> _WORK INSTRUCTIONS_
Which lines of the data below contain the word "screenshot"? Copy each of them in full.

> _INFORMATION PROVIDED_

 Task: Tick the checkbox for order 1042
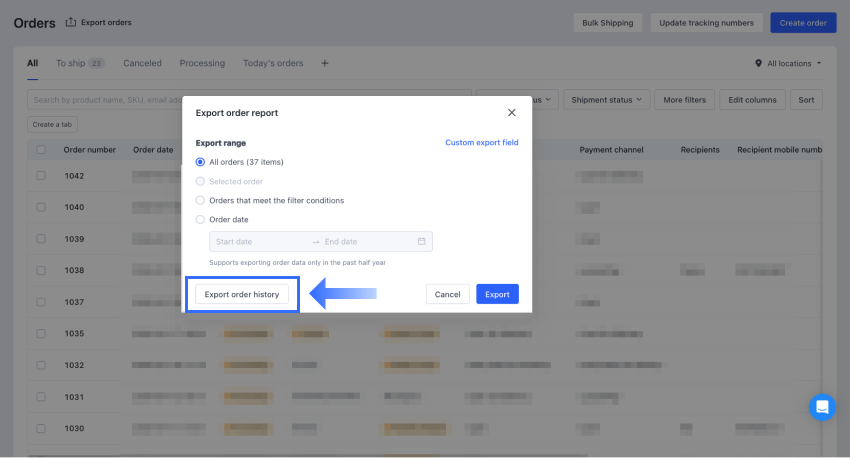point(41,175)
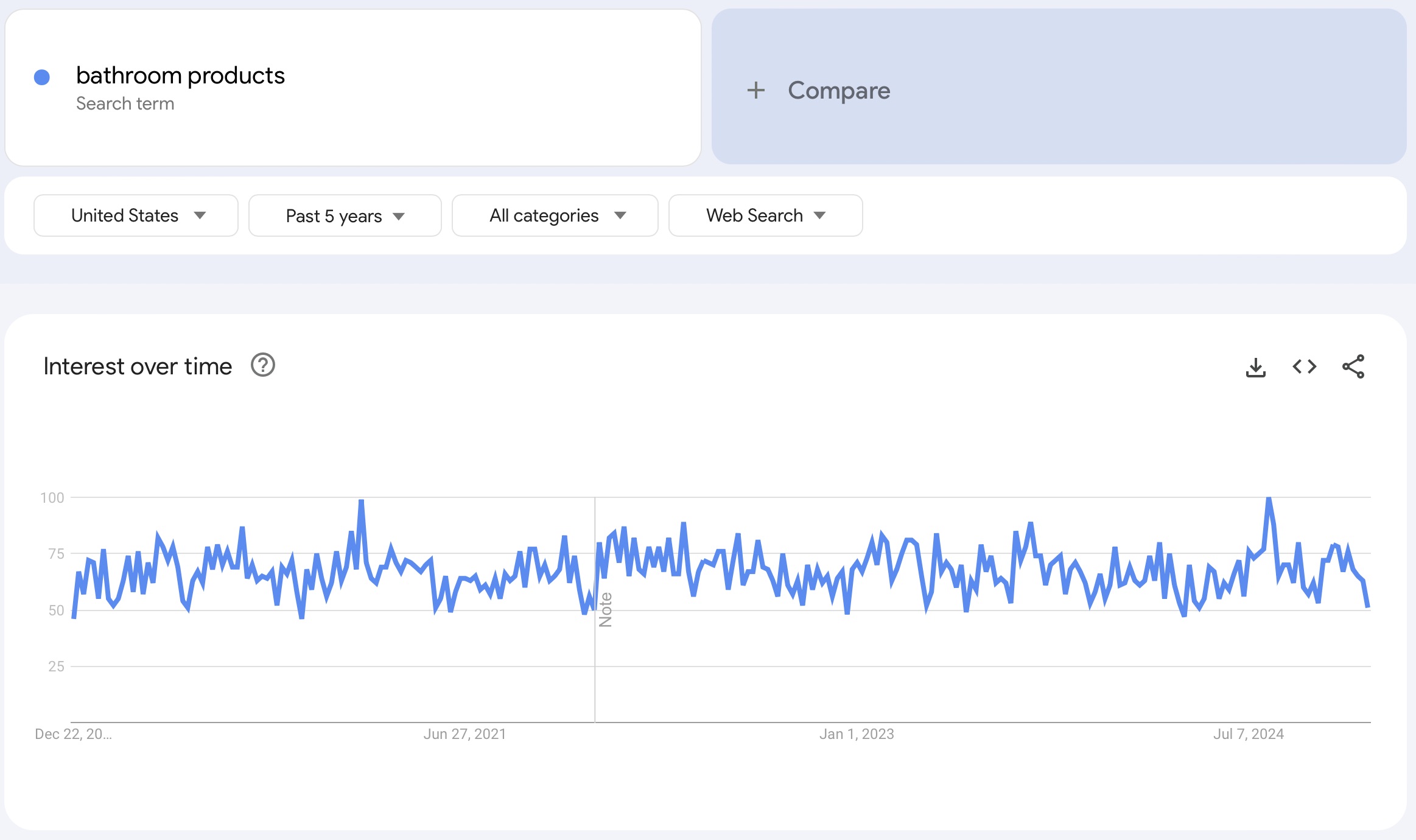Download the Interest over time data as CSV
1416x840 pixels.
click(1256, 366)
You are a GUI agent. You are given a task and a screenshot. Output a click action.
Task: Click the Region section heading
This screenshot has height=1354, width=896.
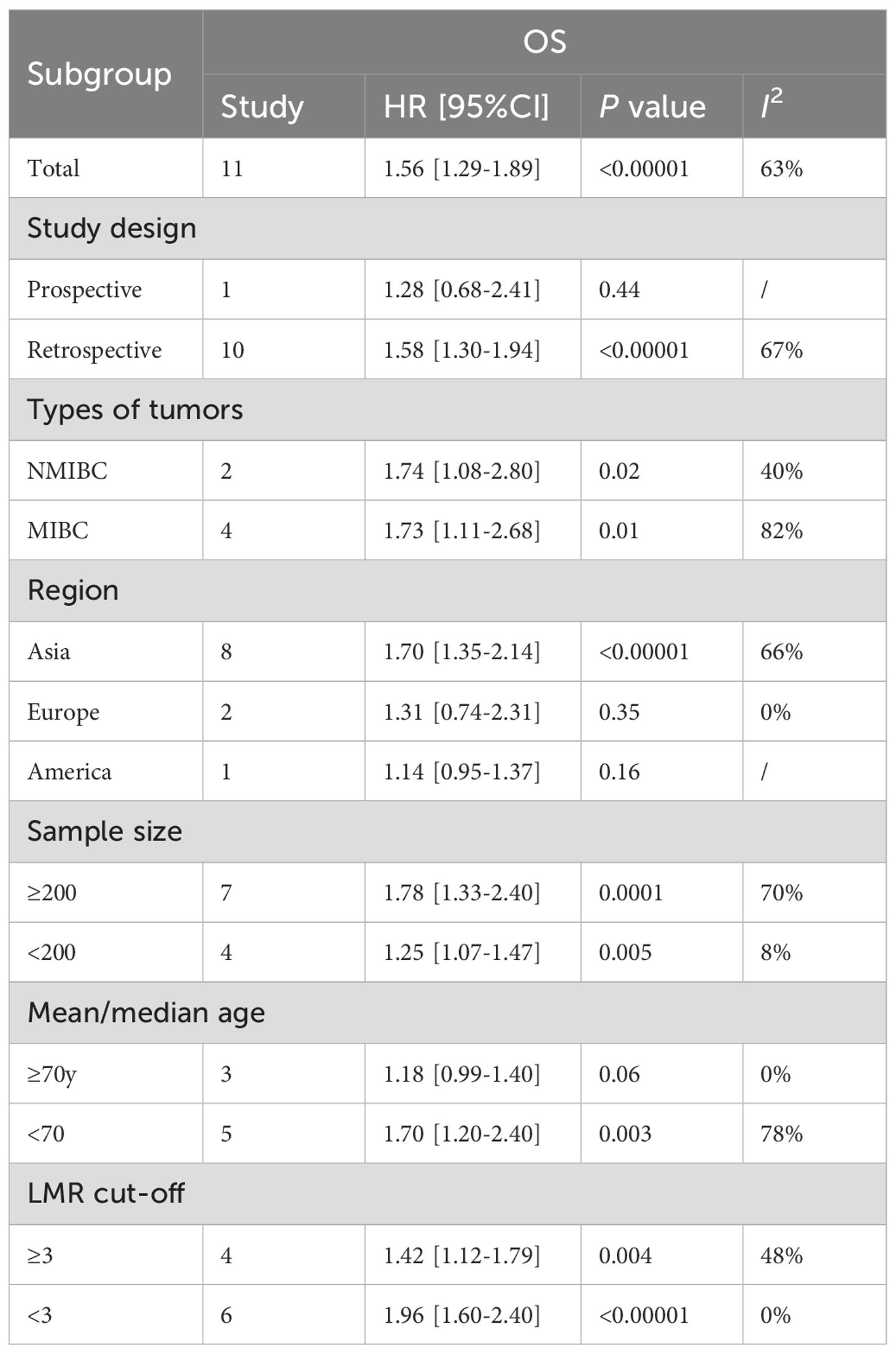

> _SOLUTION BELOW_
You are a GUI agent. You are given a task and a screenshot. Output a click action.
This screenshot has height=1354, width=896.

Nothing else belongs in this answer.